C.ALASAN DIMASUKKAN TAMBAHAN PERBUATAN KORUPSI.
    1.Terlambat Penyelesaiannya
       Proyek Pembangunan yang sudah ditentukan jumlah Anggaran Proyeknya , setelah dibangun pembangunannya tidak selesai dari waktu yang ditentukan atau mengalami keterlambatan, maka Negara mengalami kerugian Inmateril, misalnya keterlambatan pembangunan proyek 4 bulan,maka menimbulkan kerugian bagi Negara 4 bulan dari segi Immaterial, kerugian Inmaterial ini dikelompokkan perbuatan korupsi.
              Melewati batas penyelesaian pembangunan proyek sering disalahgunakan atau  dimamfaatkan Pemerintah dimana Uang Anggaran Pembangunan sebagian ada yang disimpan Anggarannya di Bank kemudian Pemerintah/Pimpro mengambil bunganya cukup besar juga dari jumlah Anggaran Proyek.
   2.Proyek Mangkrak.
       Proyek yang sudah ditetapkan pembangunannya dengan batas selesainya pembangunan.setelah dibangun tidak dilanjutkan penyelesaiannya sampai  pembangunannya  berhenti bertahun-tahun dan besi bangunannya hingga karatan atau disebut Proyek Mangkrak. banyak Proyek Pembangunan baru dibangun 25 persen dari bangunan sudah Mangkrak dan telah menimbulkan kerugian  Uang Negara 75 persen dari anggaran biaya pembangunannya. selama ini bukan merupakan perbuatan korupsi dan masalah ini digunakan peluang para pelaku untuk mengkorupsi Uang Negara. Apalagi pembangunan dilaksanakan 3 bulan setelah berakhir Tahun Anggaran Proyek Mangkrak sudah masuk Anggaran Baru.

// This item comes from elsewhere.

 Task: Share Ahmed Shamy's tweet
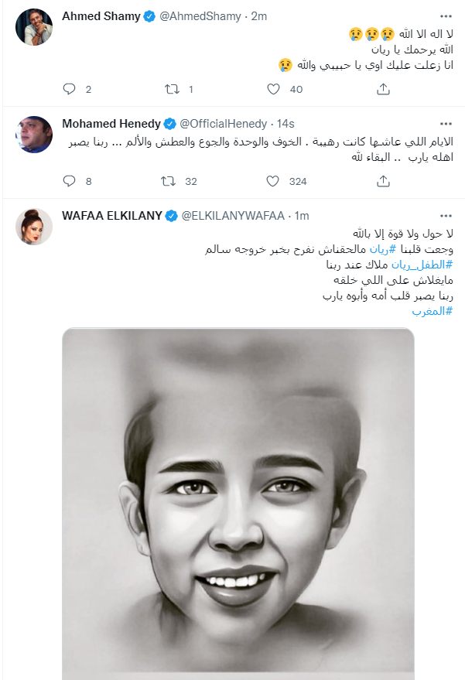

D.PERBUATAN MASUK KERUGIAN KEUANGAN NEGARA.
     1.Masuk Pasal 2.
        Kedua perbuatan yaitu terlambat penyelesaian proyek dan proyek mangkrak masuk kerugian Keuangan Negara yang diatur dalam Pasal 2 Undang-Undang Nomor 31 Tahun 1999 Tentang Pemberantasan Tindak Pidana Korupsi.
     2.Merevisi.
       Perlu direvisi Undang-Undang Nomor 31 Tahun 1999 Tentang Pemberantasan Tindak Pidana Korupsi, dengan usulan menambah dua pasal yang bunyinya sebagai berikut :
     a.Pasal 4 . siapapun tidak dapat menyelesaikan proyek pembangunan tepat pada waktunya,yang menimbulkan Keuangan Negara,dihukum 20 Tahun atau Denda maksimal Rp.2 milyar
       b.Pasal 5,  siapapun tidak dapat menyelesaikan proyek atau Mangkrak, yang menimbulkan kerugian  Keuangan Negara, dihukum 20 Tahun atau Denda maksimal Rp.2 milyar.

E.KESIMPULAN DAN SARAN.
      Berdasarkan informasi diatas dapat disimpulkan bahwa Keterlambatan Penyelesaian Proyek dan Proyek Mangkrak ditambah jenis perbuatan korupsi. Perbuatan Keterlambatan Proyek dan Proyek Mangkrak menimbulkan Kerugian  Keuangan Negara.
             Bertalian dengan kesimpulan diatas dapat disarankan bahwa Perbuatan Keterlambatan Penyelesaian Proyek dan Proyek Mangkrak masuk Kerugian Keuangan Negara melanggar Pasal 2 Undang-Undang Nomor 31 Tahun 1999 Tentang Pemberantasan Tindak Pidana Korupsi.

                                                                 Dr. Monang Siahaan, SH., MM.